▶ **Problem requirements**:
Given the records below, pull every line with the word "agent" into the answer.

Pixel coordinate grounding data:
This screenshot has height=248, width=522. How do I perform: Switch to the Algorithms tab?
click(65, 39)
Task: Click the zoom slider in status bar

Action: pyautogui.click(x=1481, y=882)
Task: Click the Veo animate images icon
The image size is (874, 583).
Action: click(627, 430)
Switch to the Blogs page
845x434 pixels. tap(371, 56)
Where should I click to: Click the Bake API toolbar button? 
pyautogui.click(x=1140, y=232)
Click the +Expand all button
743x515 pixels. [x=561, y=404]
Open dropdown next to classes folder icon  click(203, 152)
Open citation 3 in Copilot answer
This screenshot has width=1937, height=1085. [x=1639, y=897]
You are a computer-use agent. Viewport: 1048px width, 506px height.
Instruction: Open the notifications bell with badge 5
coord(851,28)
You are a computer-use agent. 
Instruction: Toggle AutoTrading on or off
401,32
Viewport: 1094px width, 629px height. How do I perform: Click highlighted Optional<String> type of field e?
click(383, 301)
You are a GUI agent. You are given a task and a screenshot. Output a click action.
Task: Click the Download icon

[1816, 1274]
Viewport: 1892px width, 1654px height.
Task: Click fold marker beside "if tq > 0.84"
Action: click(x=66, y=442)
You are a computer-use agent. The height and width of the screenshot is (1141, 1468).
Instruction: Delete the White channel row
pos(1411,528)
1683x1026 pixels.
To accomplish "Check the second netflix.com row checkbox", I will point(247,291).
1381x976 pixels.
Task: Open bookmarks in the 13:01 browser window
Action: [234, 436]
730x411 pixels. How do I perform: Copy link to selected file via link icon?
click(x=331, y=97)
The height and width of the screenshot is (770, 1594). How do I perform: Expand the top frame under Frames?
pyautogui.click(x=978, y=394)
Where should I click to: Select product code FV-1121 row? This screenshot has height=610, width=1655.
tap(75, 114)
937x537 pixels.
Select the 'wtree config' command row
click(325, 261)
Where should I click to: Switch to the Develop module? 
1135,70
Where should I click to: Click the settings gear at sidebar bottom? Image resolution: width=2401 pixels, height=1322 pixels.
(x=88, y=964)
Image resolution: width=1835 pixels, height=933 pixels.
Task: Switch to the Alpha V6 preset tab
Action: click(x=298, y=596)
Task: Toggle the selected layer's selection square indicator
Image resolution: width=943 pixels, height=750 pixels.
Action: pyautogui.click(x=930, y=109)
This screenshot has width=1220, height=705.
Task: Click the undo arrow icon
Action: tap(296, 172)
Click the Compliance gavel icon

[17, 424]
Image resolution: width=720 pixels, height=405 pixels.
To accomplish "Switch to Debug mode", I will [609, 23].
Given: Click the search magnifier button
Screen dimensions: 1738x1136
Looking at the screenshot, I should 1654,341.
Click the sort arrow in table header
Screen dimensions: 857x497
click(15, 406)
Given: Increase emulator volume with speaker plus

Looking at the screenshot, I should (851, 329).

▶ **Result for this exercise**:
You are a computer-use agent. Viewport: 1048px width, 506px height.
You are a computer-use agent. 
You are a GUI agent. You are given a task and a screenshot. Output a click action.
You are a computer-use agent. The height and width of the screenshot is (1141, 1468).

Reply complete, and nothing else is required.